In the first round of his semi-annual Humphrey-Hawkins testimony to Congress beginning July 21, Federal Reserve Board Chairman Ben Bernanke said the Fed expects the economy to return to growth mode by year-end and to expand by 2.1% to 3.3% in 2010. However, Bernanke was less sanguine on jobs, suggesting that unemployment will remain above 9% through the end of the year. “Unemployment is going to be high for awhile,” he said in answering a question following his prepared testimony before the House Financial Services Committee, “so it’s not going to feel like a strong economy.” The Fed expects a “gradual recovery,” he said, and “positive job creation by the end of this year, but it will take some time for unemployment to come down.”
Moreover, he warned that the lag in jobs could deter consumer spending and thus further growth.

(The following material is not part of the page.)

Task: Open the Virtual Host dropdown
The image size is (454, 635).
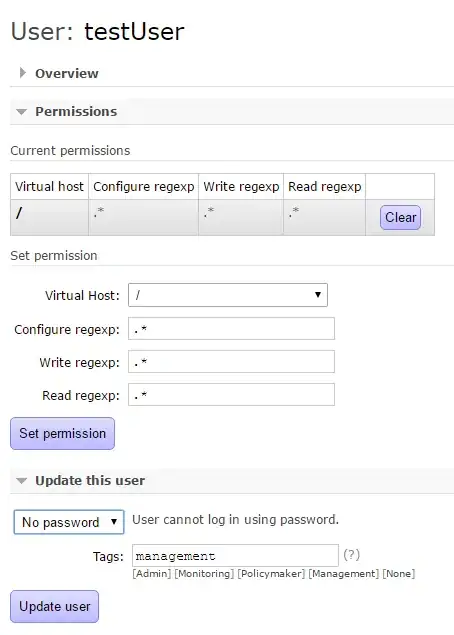Action: point(228,295)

The big news from Bernanke’s testimony for the markets was that the Fed would not consider raising interest rates until the job market and other signs of economic growth showed signs of improvement.
In his testimony before the Senate Banking Committee on July 22, Bernanke warned of the economic dangers emanating from growing defaults in commercial real estate.
In his House testimony, Bernanke also called on Congress to control government budget deficits, saying that failure to do so risks “having neither financial stability nor durable economic growth.”
The Fed chairman said the Fed’s “aggressive policy actions taken last fall may well have averted the collapse of the global financial system,” and “many of the improvements in financial conditions can be traced, in part to policy actions taken by the Federal Reserve to encourage the flow of credit.”
As for the Administration’s proposed Consumer Financial Protection Agency (CFPA), Bernanke said that were he crafting financial reform legislation, “I would keep the consumer controls with the federal banking agencies with stronger controls.”